Use Command Line Tools to Run Transformations and Jobs
You can use command line tools to execute Pentaho Data Integration (PDI) content outside the PDI client. Use them in scripts and schedulers, like cron.
Use Pan to run transformations. Use Kitchen to run jobs.
Startup script options
Pan and Kitchen recognize the startup-script options used by the PDI client. These options are in Spoon.bat (Windows) and Spoon.sh (Linux).
To use these options with Pan or Kitchen, add them to your startup script.
Note: The default directory for the startup script is design-tools/data-integration.
FILTER_GTK_WARNINGS
Suppresses GTK warnings from spoon.sh and kitchen.sh. Set to true to suppress warnings. Leave empty to show warnings.
SKIP_WEBKITGTK_CHECK
Suppresses warnings about missing libwebkitgtk when launching the PDI client. Set to true to suppress warnings. Leave empty to show warnings.
KETTLE_HOME
Identifies the user's home directory for PDI configuration files. Use it to change the location of files normally in <user home>/.kettle.
KETTLE_LOG_SIZE_LIMIT
Limits the log size for transformations and jobs that do not set a log size limit property.
KETTLE_JNDI_ROOT
Changes the Simple JNDI path, which contains jdbc.properties.
KETTLE_DIR
Directory where the PDI client is installed.
KETTLE_REPOSITORY
Repository that Kettle connects to at startup.
LIBPATH
Value passed as the -Djava.library.path Java parameter.
PENTAHO_DI_JAVA_OPTIONS
Additional Java arguments when running Kettle. Use it for settings like memory limits.
Pan (run transformations)
Pan runs transformations from a PDI repository (database or enterprise) or a local file. The options are the same for the shell script and batch file.
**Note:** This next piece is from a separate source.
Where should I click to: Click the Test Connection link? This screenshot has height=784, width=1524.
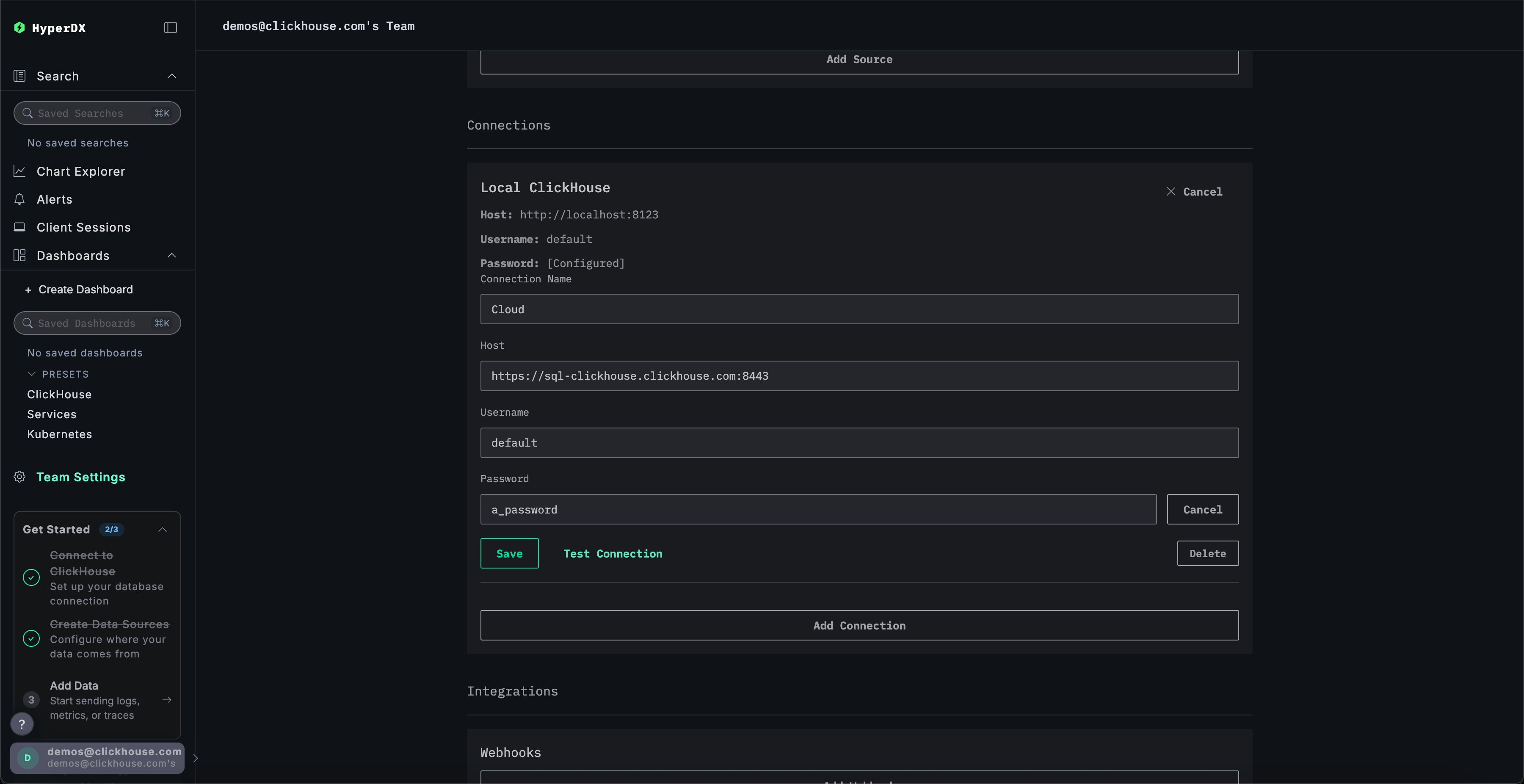(x=613, y=554)
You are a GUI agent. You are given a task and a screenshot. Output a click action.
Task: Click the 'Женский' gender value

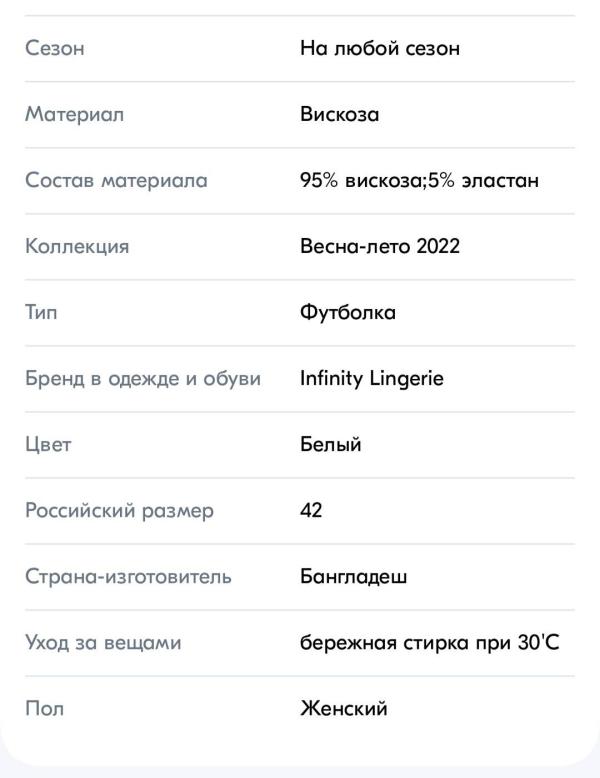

Note: Windows uses the forward slash (/) and colon (:) syntax. If option values contain spaces, quote the full argument. Example: "-param:MASTER_HOST=192.168.1.3" "-param:MASTER_PORT=8181".
Example:
rep
Enterprise repository name.
user
Repository username.
pass
Repository password.
trans
Name of the transformation to run.
dir
Repository directory that contains the transformation, including the leading slash.
file
Local .ktr file path.
level
Logging level: Basic, Detailed, Debug, Rowlevel, Error, Nothing.
logfile
Log file path.
listdir
Lists directories in the specified repository.
listtrans
Lists transformations in the specified repository directory.
listrep
Lists available repositories.
exprep
Exports all repository objects to one XML file.
norep
Prevents Pan from logging into a repository. Useful when environment variables like KETTLE_REPOSITORY are set, but you want to run a local .ktr.
safemode
Runs in safe mode with extra checking.
version
Shows version, revision, and build date.
param
Sets a named parameter in name=value format. Example: -param:Foo=bar.
listparam
Lists information about named parameters in the specified transformation.
metrics
Gathers metrics during execution.
maxloglines
Maximum number of log lines kept internally. 0 keeps all lines (default).
maxlogtimeout
Maximum age (minutes) of a log line kept internally. 0 keeps lines indefinitely (default).
Pan status codes
Pan returns one of these status codes:
0
Transformation ran without a problem.
1
Errors occurred during processing.
2
Unexpected error during loading or running the transformation.
3
Unable to prepare and initialize the transformation.
7
Transformation could not be loaded from XML or the repository.
8
Error loading steps or plugins.
9
Command line usage was printed.
Kitchen (run jobs)
Kitchen runs jobs from a PDI repository (database or enterprise) or a local file. The options are the same for the shell script and batch file.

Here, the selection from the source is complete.